DATASET EXCERPTS:
◆ ◆ ◆ ◆ ◆
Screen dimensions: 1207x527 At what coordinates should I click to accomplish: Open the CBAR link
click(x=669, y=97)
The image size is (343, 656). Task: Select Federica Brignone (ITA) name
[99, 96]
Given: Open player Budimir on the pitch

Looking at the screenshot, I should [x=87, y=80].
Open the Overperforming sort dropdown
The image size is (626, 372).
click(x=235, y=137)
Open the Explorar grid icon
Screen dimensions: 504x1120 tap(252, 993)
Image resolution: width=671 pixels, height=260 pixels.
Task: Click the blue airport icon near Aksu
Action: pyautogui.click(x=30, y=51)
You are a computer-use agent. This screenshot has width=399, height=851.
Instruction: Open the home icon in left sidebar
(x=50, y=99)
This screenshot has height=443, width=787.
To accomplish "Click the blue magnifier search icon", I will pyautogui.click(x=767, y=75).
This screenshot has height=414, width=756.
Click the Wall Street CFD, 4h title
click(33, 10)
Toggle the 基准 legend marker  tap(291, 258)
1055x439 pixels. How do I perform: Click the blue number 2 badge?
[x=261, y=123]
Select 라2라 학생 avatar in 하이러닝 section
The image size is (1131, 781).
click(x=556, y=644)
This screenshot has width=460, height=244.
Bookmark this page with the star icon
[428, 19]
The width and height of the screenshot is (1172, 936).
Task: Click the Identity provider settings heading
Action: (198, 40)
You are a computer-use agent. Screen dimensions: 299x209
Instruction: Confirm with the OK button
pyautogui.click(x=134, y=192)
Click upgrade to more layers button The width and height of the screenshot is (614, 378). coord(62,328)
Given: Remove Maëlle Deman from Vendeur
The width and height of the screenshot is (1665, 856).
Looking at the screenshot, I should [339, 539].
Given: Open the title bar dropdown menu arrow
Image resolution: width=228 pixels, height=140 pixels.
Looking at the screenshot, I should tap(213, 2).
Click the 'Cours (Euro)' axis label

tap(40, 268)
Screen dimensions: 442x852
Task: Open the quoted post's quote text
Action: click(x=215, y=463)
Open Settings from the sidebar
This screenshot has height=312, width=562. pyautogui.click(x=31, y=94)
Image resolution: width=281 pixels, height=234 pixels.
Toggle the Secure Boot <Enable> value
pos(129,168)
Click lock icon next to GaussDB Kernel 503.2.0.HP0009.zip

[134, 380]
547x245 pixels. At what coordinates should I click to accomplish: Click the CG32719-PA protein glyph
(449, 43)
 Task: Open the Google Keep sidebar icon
◆ ◆ ◆ ◆ ◆
Retype exactly, and only, the lines from the line holding "Toggle the Secure Boot <Enable> value" through the last line of the data; both of those lines count.

ANSWER FOR THE TASK:
Toggle the Secure Boot <Enable> value
pos(129,168)
Click lock icon next to GaussDB Kernel 503.2.0.HP0009.zip

[134, 380]
547x245 pixels. At what coordinates should I click to accomplish: Click the CG32719-PA protein glyph
(449, 43)
 Task: Open the Google Keep sidebar icon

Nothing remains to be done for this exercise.